Python Clustering with Scikit-learn¶

Download: This and various other Jupyter notebooks are available from my GitHub repo.

License: Creative Commons Attribution-ShareAlike 4.0 International License (CA BY-SA 4.0)

This is a tutorial related to the discussion of clustering in the textbook Machine Learning: The Art and Science of Algorithms that Make Sense of Data by Peter Flach, and various other textbooks.

This tutorial was developed as part of my course material for the course Machine Learning for Natural Language Processing, Computational Linguistics at Indiana University at Bloomington.

K-means Clustering¶

We will use the array objects from the Python module numpy:

import numpy

X = numpy.array([[1, 2], [1, 4], [1, 0], [4, 2], [4, 4], [4, 0]])
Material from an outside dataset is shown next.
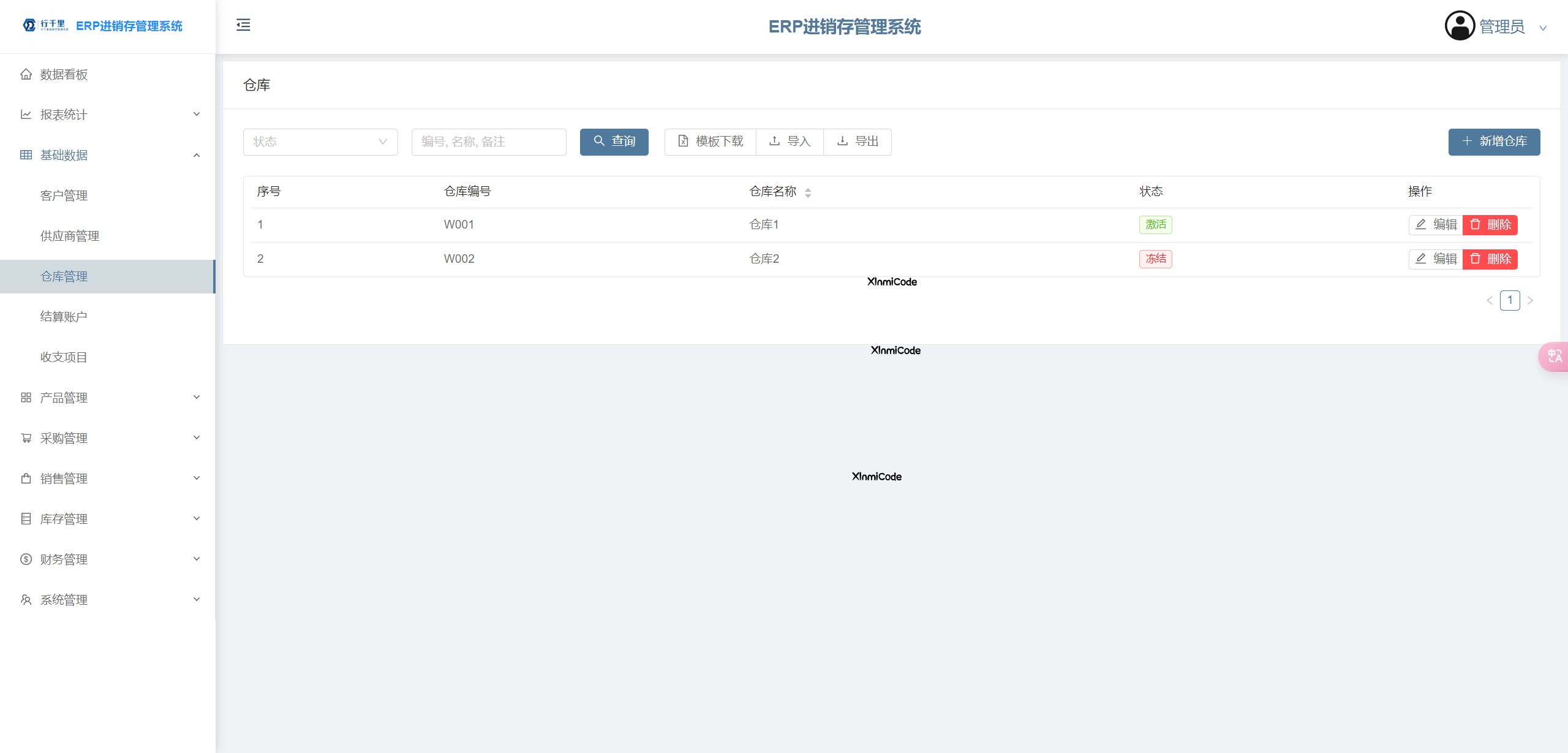The image size is (1568, 753).
Task: Collapse the 基础数据 menu
Action: pos(64,155)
To use the K-means clustering algorithm from Scikit-learn, we import it and specify the number of clusters (that is the k), and the random state to initialize the centroid centers of the clusters. We assume that the data can be grouped into two clusters:

from sklearn.cluster import KMeans

kmeans = KMeans(n_clusters=2, random_state=0)
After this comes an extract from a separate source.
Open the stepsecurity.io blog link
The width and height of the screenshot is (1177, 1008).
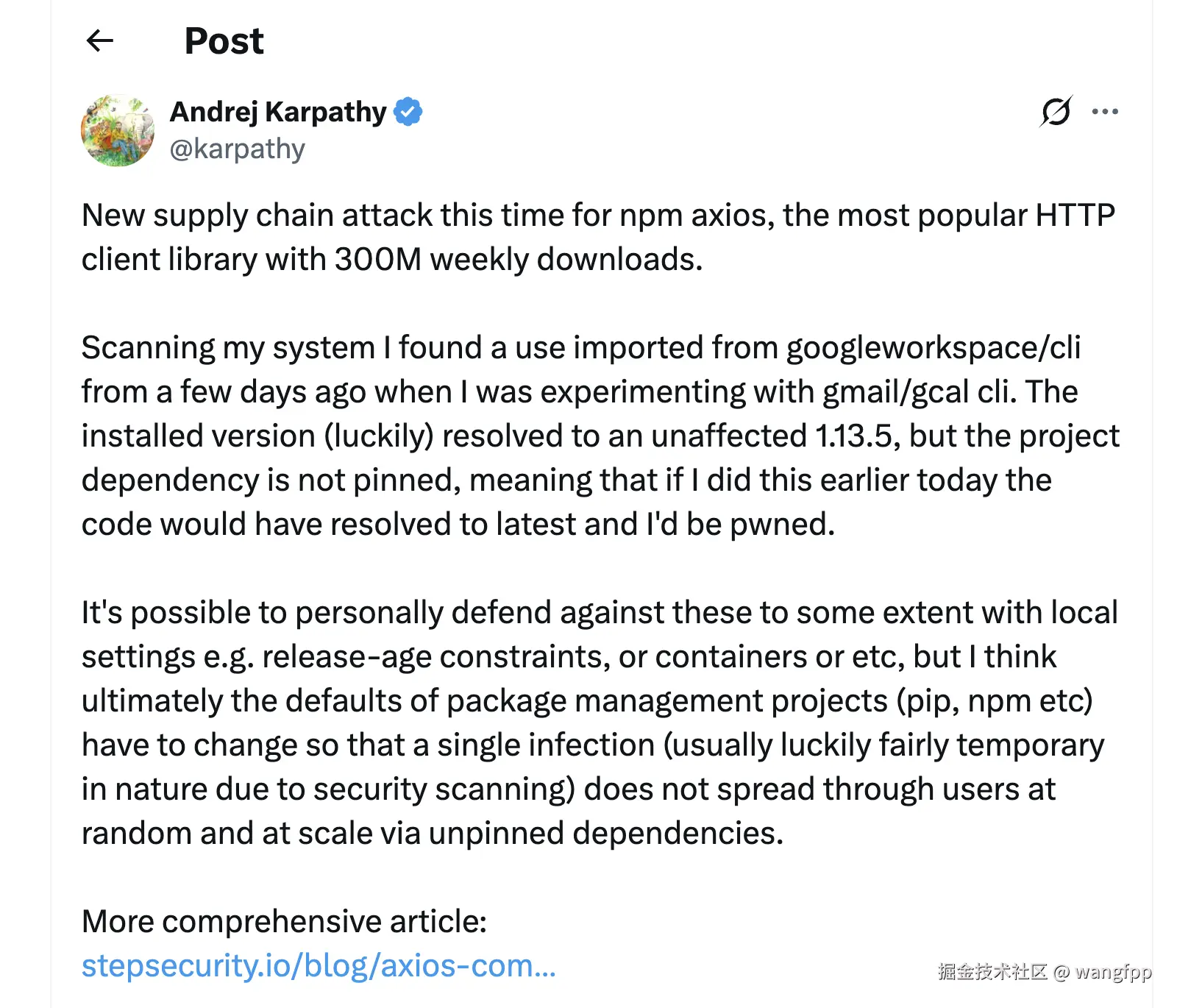319,965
We can now apply the clustering algorithm to the datapoints in $X$:

kmeans.fit(X)

print(kmeans.labels_)

[0 0 0 1 1 1]

The output above shows the assignment of datapoints to clusters.

We can use the model now to make predictions about other datapoints:

print(kmeans.predict([[0, 0], [4, 4]]))

[0 1]

We can also output the centroids of the two clusters:

print(kmeans.cluster_centers_)

[[ 1.  2.]
 [ 4.  2.]]

If we want to use K-Nearest Neighbor in Scikit Learn, we need to import the KNeighborsClassifier from the neighbors submodule:

from sklearn.neighbors import KNeighborsClassifier

We instantiate a KNN-classifier:

KNNClassifier = KNeighborsClassifier(n_neighbors = 3)

We use the following dataset X and class-vector y:

X = [[0, 1], [1, 1], [2, 4], [3, 4]]
y = [0, 0, 1, 1]

We train the classifier:

KNNClassifier.fit(X, y)

KNeighborsClassifier(algorithm='auto', leaf_size=30, metric='minkowski',
           metric_params=None, n_jobs=1, n_neighbors=3, p=2,
           weights='uniform')

We ask the classifier to suggest a class for an unseen vector:

print(KNNClassifier.predict([[1.1, 0.9]]))

[0]

It can also give us the likelihoods for the probability of a data-point being in any of the classes:

print(KNNClassifier.predict_proba([[2.9, 3.1]]))

[[ 0.33333333  0.66666667]]

We might not have a class assignment for a sample set. If we want to use a sample set to find the closes data-point, we could use the KNeighborsClassifier as well. Here is a sample.

samples = [[0., 0., 0.], [0., .5, 0.], [1., 1., .5]]

We can now train for K=1, the nearest neighbor model:

from sklearn.neighbors import NearestNeighbors

KNNClassifier = NearestNeighbors(n_neighbors=1)
KNNClassifier.fit(samples)

NearestNeighbors(algorithm='auto', leaf_size=30, metric='minkowski',
         metric_params=None, n_jobs=1, n_neighbors=1, p=2, radius=1.0)

We could ask for the nearest neighbor of a concrete data-point:

print(KNNClassifier.kneighbors([[1., 1., 1.]]))

(array([[ 0.5]]), array([[2]]))

The returned result [[0.5]] and [[2]] means that nearest neighbor is the third sample in samples and that the distance between the two is 0.5. One can also query for the distance of multiple data-points. In this case the output of the distance is supressed:

X = [[0., 1., 0.], [1., 0., 1.]]

KNNClassifier.kneighbors(X, return_distance=False)

array([[1],
       [2]])